EXTRACT:
--- START ---

I didn't see this post. I'll have em look at that and ask them about it.


----------



## Orthoguy (Dec 4, 2011)

TheFist said:


> Thanks, definately don't want to buy something else if I don't have to.
> 
> My cranks are the Deore not the SLX, there's a big difference between the two...right?


I would say there is likely more difference in weight than in strength.

Sent from my DROID RAZR using Tapatalk 2


----------



## TooTallUK (Jul 5, 2005)

digitalayon said:


> Yeah I know what you did.....You ****ed up your bottom bracket!!!


He can't make that call from what you described, so there is probably nothing wrong with your bottom bracket. Get your bike shop to give it the once over, then ride it again and keep riding it until something does break! Then you can think about upgrading a component, but not until you've worn it out / broken it!


----------



## donalson (Apr 13, 2004)

the pop is commonly from shifting under power... that will kill a chain so be careful.

as for your crank... deore is just fine, the best riders prob wouldn't notice any difference outside of weight... heck I can run some "weak" old sugino with square taper without issue... 

I would take the bike into the shop and let them look it over... there is a chance something is slightly mis adjusted


----------



## TheFist (May 4, 2010)

One of the cogs was trying to lift the chain off of the cog the chain was riding on. This was somewhere near the middle of the cassette. I adjusted the deraillure and got that fixed. There is still some funky shifting going on when the chain moves to the largest cog.

Some noise out of the cassette when pedaling hard in the smaller cogs. For the first time ever messing with something like this I was glad to get it dialed in enough to ride and shift through all the gears. It shifts real smooth on the smaller cogs but a little rougher on the last 2 larger cogs.

Will take it in this weekend, show the guys at the shop what's up and tell them what I did and get it tuned and try again next time.


----------



## crossracer (Jun 27, 2004)

One of the things I have seen over the years is that the arms don't get tightened by the bike builders . Especially important if it is a square taper crank which is still produced for deore. 
Get an Allen key into those bolts and tighten them down. Once a crank gets deformed it's new crank time 

Bill


----------



## digitalayon (Jul 31, 2007)

--- END ---

AVAILABLE DATA:
--- START ---

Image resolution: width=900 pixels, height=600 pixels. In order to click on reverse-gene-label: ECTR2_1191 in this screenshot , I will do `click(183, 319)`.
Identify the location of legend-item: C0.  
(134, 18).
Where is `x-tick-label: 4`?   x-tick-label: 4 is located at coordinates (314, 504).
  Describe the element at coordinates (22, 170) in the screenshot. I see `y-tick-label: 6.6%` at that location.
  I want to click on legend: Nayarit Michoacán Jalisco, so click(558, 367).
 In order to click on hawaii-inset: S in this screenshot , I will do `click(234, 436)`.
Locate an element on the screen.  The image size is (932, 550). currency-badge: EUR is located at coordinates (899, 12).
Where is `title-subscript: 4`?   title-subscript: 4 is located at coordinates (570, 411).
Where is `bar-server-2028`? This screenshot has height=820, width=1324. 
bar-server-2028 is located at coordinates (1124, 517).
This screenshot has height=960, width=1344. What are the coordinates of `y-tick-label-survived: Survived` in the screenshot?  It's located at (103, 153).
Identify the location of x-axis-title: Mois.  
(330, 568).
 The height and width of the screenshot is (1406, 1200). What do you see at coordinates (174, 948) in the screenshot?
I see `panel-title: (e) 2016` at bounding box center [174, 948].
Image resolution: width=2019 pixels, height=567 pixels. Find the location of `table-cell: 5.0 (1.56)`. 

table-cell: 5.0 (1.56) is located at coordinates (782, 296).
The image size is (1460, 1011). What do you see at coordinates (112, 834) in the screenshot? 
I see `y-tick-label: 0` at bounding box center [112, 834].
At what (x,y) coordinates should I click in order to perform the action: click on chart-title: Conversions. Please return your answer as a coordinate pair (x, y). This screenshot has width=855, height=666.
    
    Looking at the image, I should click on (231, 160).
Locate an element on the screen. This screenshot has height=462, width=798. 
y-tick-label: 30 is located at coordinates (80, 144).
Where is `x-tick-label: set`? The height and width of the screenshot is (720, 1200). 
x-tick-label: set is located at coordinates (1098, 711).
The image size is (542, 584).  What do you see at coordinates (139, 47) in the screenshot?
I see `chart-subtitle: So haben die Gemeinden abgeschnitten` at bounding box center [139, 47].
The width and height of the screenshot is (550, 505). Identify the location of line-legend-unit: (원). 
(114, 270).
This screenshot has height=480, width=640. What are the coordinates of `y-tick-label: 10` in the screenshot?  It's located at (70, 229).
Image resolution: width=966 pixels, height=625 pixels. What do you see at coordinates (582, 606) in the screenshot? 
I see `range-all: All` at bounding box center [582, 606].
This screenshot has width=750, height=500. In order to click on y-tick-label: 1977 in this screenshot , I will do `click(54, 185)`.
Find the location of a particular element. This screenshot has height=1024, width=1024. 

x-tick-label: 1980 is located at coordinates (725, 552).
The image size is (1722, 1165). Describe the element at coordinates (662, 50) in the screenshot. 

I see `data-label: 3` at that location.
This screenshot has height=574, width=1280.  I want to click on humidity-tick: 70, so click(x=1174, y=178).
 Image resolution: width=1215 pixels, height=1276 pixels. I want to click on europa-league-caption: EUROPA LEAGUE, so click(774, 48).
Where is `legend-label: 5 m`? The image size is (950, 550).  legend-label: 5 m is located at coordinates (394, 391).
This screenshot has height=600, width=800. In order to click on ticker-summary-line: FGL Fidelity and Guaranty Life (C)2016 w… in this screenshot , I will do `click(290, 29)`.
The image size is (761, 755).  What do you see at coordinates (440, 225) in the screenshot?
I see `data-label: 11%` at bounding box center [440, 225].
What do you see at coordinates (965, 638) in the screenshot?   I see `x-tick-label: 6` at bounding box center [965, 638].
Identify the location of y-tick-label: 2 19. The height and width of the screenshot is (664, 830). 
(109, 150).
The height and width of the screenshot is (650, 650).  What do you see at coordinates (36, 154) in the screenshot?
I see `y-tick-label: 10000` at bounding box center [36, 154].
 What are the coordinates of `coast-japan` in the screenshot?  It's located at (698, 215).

--- END ---

WORK TASK 1: Which usernames head the individual posts in the bike forum thread, listed in the order they appear?
WORK TASK 2: Could you reproduce, word for word, the stretch of the bike forum thread from "## donalson (Apr" through "(May 4, 2010)"?

SOLUTION 1: Orthoguy, TooTallUK, donalson, TheFist, crossracer, digitalayon

SOLUTION 2:
## donalson (Apr 13, 2004)

the pop is commonly from shifting under power... that will kill a chain so be careful.

as for your crank... deore is just fine, the best riders prob wouldn't notice any difference outside of weight... heck I can run some "weak" old sugino with square taper without issue... 

I would take the bike into the shop and let them look it over... there is a chance something is slightly mis adjusted


----------



## TheFist (May 4, 2010)